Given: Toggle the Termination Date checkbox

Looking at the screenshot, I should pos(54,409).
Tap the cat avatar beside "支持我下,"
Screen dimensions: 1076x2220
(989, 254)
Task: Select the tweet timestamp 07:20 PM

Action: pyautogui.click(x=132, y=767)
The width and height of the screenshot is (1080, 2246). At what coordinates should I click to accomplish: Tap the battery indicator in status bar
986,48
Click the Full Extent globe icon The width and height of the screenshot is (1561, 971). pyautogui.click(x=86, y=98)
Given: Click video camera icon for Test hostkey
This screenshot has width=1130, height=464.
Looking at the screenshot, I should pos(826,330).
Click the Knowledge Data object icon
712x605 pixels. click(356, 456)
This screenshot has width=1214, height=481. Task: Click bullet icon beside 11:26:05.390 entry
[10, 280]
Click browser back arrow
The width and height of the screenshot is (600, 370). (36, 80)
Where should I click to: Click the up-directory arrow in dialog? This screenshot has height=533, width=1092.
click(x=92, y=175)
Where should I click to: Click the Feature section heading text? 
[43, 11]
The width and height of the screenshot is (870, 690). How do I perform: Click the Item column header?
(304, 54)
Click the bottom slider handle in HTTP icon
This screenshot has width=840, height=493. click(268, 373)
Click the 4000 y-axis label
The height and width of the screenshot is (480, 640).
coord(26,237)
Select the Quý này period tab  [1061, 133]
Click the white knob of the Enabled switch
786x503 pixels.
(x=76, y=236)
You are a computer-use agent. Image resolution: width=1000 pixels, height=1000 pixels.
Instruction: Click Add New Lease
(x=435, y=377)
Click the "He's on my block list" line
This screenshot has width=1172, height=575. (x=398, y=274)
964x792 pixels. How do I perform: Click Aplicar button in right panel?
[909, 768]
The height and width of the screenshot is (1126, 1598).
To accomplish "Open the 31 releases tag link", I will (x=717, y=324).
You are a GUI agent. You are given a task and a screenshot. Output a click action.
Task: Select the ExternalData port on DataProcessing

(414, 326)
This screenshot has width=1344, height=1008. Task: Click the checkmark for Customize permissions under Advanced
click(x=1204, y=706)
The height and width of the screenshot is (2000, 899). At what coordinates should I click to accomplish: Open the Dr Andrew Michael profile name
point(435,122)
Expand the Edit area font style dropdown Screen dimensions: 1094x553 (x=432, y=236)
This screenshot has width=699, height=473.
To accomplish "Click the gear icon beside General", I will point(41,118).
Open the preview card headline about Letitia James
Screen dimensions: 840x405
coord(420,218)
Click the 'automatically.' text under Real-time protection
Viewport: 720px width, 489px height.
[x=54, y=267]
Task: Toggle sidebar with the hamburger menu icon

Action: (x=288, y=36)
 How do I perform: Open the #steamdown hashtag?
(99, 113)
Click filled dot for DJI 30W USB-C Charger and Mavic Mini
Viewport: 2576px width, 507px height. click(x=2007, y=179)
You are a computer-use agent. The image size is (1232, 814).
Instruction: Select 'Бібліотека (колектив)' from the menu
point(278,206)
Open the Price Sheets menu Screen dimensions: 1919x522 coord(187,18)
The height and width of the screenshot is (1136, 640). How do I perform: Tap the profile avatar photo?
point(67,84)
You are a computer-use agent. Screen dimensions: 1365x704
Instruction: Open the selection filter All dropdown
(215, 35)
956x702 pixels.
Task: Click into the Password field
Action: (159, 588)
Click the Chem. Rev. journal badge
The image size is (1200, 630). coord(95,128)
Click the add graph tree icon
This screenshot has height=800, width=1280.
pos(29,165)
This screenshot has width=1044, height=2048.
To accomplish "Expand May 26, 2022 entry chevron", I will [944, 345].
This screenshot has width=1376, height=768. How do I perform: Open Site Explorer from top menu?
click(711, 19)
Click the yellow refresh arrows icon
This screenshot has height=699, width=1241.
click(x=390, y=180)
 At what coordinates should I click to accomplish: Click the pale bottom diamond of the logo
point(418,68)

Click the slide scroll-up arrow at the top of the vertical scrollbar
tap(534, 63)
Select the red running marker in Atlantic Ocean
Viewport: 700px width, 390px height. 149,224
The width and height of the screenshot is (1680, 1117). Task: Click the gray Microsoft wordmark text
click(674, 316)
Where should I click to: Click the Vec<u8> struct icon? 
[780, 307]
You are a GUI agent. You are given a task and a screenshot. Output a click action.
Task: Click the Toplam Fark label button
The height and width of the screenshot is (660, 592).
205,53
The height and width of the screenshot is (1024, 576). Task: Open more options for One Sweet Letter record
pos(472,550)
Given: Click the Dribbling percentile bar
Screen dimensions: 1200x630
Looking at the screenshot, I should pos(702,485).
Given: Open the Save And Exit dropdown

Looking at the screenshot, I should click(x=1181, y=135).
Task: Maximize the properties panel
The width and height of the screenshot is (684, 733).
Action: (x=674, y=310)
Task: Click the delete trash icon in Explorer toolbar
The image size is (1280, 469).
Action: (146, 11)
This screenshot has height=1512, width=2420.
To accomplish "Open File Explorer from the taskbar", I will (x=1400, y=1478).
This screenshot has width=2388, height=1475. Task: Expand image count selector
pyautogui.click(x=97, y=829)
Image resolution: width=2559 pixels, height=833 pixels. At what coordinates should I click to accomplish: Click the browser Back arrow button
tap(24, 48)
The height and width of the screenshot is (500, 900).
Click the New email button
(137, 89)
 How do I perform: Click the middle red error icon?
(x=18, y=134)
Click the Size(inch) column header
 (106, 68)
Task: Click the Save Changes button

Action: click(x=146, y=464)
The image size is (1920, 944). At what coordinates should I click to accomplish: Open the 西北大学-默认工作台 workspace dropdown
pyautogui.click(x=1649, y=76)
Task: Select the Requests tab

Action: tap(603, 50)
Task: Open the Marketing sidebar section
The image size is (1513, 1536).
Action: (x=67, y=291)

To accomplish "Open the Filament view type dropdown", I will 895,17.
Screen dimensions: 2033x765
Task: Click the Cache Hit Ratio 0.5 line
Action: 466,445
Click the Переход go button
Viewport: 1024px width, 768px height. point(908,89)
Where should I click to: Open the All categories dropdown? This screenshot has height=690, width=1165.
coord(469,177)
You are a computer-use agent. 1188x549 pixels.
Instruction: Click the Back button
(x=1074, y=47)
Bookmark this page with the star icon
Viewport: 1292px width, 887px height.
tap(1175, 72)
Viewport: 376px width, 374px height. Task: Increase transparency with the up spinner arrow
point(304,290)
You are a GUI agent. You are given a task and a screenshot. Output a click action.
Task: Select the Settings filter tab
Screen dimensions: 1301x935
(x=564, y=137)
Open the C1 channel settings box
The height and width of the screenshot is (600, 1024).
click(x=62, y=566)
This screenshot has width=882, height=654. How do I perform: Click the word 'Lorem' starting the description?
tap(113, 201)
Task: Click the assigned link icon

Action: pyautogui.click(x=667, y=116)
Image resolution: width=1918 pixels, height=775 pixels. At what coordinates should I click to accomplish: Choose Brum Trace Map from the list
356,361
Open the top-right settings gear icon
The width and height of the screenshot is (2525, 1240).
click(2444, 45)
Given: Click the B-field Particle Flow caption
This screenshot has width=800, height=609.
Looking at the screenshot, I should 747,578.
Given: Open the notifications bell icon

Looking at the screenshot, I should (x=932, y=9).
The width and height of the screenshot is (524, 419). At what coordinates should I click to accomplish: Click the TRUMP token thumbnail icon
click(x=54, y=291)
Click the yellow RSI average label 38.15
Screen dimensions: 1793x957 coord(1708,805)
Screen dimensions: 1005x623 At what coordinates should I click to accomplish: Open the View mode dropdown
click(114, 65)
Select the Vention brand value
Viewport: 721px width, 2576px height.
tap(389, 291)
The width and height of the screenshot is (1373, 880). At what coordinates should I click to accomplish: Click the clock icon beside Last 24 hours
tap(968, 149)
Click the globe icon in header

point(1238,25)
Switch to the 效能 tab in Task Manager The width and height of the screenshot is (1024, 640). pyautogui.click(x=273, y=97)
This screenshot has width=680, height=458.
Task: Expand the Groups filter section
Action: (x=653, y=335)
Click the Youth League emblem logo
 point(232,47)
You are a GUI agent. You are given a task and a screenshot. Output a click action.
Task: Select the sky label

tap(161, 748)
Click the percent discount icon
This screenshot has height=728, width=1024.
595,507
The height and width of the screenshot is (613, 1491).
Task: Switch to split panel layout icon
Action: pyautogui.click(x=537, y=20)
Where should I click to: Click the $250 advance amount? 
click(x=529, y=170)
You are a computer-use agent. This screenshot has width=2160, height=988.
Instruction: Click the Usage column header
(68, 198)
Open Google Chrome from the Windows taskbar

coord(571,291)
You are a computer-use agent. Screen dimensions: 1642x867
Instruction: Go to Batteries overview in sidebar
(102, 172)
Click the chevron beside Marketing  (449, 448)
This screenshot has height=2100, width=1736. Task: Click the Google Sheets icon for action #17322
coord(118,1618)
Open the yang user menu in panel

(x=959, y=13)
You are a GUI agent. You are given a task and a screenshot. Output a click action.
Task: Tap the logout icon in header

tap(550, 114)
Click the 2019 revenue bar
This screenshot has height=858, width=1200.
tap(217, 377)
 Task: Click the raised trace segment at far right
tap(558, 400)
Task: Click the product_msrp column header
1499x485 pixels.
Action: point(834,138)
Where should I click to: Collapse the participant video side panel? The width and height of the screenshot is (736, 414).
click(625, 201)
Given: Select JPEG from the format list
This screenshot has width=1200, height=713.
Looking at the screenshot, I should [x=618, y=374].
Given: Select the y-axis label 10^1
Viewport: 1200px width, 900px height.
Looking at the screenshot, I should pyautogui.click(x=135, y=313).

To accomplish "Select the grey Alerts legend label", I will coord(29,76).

----------

▶ TASK GOAL:
Using the data above, count the lines where "chevron" appears. Reply with the number only.

▶ COMPLETED EXERCISE:
2